Social Security Ruling 96-8p, however, includes specific narrative discussion requirements for an RFC assessment. West's Soc. Sec. Reporting Serv., Rulings 149 (2007). The discussion is to cite specific medical facts to describe how the evidence supports each conclusion, discuss how the plaintiff is able to perform sustained work activities, and describe the maximum amount of each work activity the plaintiff can perform. Id. The discussion must include an explanation how any ambiguities and material inconsistencies in the evidence were considered and resolved. Id. If the ALJ's RFC assessment conflicts with a medical source opinion, the ALJ must explain why he did not adopt the opinion. Id. at 150.

As plaintiff argues, in a single paragraph the ALJ here accorded "little weight" to the opinions of each of plaintiff's treating medical sources, but did not explain what portion of each opinion was rejected and what was accepted. (R. 19). Again as plaintiff argues, the ALJ accorded "little weight" to the opinions of the state agency medical consultants, but did not explain what portion of those opinions was rejected and what was accepted. (R. 20). The decision reveals no medical source opinion to which the ALJ accorded substantial weight. Thus, the ALJ rejected substantial portions of all of the medical source opinions in this case record. Yet, he did not explain what portions of the opinions were accepted and he did not explain how he arrived at the RFC assessment made. He did not provide a narrative discussion regarding the RFC assessment sufficient to allow this court to determine what evidence in the case record or what opinions, if any, support the RFC assessment.

──────────────────────────────

» Work task 1
Translate this sentence from the court opinion excerpt into Spanish: "The discussion must include an explanation how any ambiguities and material inconsistencies in the evidence were considered and resolved."
» Work task 2
Rewrite everything from "Social Security Ruling" down to "Id. at 150." in the court opinion excerpt, replacing "plaintiff" with "claimant".

(Dataset entries)
──────────────────────────────

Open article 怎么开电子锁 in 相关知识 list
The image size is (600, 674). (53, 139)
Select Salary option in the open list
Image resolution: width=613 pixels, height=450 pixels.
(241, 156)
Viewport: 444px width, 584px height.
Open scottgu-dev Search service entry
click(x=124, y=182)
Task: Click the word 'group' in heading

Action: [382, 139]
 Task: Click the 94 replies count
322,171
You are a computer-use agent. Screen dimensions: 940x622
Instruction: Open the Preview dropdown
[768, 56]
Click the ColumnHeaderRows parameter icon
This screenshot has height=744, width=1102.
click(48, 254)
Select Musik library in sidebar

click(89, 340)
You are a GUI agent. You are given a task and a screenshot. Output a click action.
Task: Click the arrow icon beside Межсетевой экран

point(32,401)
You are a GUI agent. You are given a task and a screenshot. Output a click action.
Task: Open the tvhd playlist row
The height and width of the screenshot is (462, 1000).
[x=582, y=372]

──────────────────────────────

» Exercise response 1
La discusión debe incluir una explicación de cómo se consideraron y resolvieron las ambigüedades y las contradicciones sustanciales en las pruebas.

» Exercise response 2
Social Security Ruling 96-8p, however, includes specific narrative discussion requirements for an RFC assessment. West's Soc. Sec. Reporting Serv., Rulings 149 (2007). The discussion is to cite specific medical facts to describe how the evidence supports each conclusion, discuss how the claimant is able to perform sustained work activities, and describe the maximum amount of each work activity the claimant can perform. Id. The discussion must include an explanation how any ambiguities and material inconsistencies in the evidence were considered and resolved. Id. If the ALJ's RFC assessment conflicts with a medical source opinion, the ALJ must explain why he did not adopt the opinion. Id. at 150.